• [What is required] Copy out the lines of the records below, and only those lines, from the one with "Hide the Requests series in chart legend" through the one with "You are a GUI", exactly as they appear.

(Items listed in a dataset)

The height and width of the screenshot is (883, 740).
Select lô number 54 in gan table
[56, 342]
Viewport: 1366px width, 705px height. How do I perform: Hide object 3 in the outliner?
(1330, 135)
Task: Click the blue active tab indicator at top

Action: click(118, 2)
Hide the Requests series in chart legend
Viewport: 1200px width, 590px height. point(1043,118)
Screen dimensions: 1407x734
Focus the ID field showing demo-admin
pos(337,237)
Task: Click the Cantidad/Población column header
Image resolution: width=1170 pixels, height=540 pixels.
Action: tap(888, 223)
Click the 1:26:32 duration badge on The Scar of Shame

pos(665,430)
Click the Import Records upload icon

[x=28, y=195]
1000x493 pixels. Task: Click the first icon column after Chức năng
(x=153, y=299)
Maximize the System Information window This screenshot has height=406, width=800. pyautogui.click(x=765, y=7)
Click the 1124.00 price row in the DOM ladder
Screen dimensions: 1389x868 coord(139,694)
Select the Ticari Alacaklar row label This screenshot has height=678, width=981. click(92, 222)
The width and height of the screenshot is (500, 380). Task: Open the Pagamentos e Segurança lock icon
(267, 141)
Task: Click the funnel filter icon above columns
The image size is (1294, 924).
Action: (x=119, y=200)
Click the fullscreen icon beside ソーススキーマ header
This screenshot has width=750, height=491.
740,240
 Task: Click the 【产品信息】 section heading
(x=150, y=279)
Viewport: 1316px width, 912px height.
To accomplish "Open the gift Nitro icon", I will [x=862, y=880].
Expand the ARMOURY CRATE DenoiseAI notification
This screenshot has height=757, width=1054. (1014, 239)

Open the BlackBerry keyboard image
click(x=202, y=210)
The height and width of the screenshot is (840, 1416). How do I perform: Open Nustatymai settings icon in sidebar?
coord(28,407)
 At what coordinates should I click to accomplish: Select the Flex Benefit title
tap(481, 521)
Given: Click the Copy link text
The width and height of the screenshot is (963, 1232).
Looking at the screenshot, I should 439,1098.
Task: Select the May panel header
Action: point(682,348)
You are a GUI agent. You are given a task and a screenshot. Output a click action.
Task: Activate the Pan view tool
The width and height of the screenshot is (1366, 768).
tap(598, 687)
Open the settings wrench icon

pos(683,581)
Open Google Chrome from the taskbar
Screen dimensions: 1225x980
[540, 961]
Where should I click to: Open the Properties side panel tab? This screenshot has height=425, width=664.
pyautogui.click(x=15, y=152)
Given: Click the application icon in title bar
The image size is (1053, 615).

• [Output below]
Hide the Requests series in chart legend
Viewport: 1200px width, 590px height. point(1043,118)
Screen dimensions: 1407x734
Focus the ID field showing demo-admin
pos(337,237)
Task: Click the Cantidad/Población column header
Image resolution: width=1170 pixels, height=540 pixels.
Action: tap(888, 223)
Click the 1:26:32 duration badge on The Scar of Shame

pos(665,430)
Click the Import Records upload icon

[x=28, y=195]
1000x493 pixels. Task: Click the first icon column after Chức năng
(x=153, y=299)
Maximize the System Information window This screenshot has height=406, width=800. pyautogui.click(x=765, y=7)
Click the 1124.00 price row in the DOM ladder
Screen dimensions: 1389x868 coord(139,694)
Select the Ticari Alacaklar row label This screenshot has height=678, width=981. click(92, 222)
The width and height of the screenshot is (500, 380). Task: Open the Pagamentos e Segurança lock icon
(267, 141)
Task: Click the funnel filter icon above columns
The image size is (1294, 924).
Action: (x=119, y=200)
Click the fullscreen icon beside ソーススキーマ header
This screenshot has width=750, height=491.
740,240
 Task: Click the 【产品信息】 section heading
(x=150, y=279)
Viewport: 1316px width, 912px height.
To accomplish "Open the gift Nitro icon", I will [x=862, y=880].
Expand the ARMOURY CRATE DenoiseAI notification
This screenshot has height=757, width=1054. (1014, 239)

Open the BlackBerry keyboard image
click(x=202, y=210)
The height and width of the screenshot is (840, 1416). How do I perform: Open Nustatymai settings icon in sidebar?
coord(28,407)
 At what coordinates should I click to accomplish: Select the Flex Benefit title
tap(481, 521)
Given: Click the Copy link text
The width and height of the screenshot is (963, 1232).
Looking at the screenshot, I should 439,1098.
Task: Select the May panel header
Action: point(682,348)
You are a GUI agent. You are given a task and a screenshot. Output a click action.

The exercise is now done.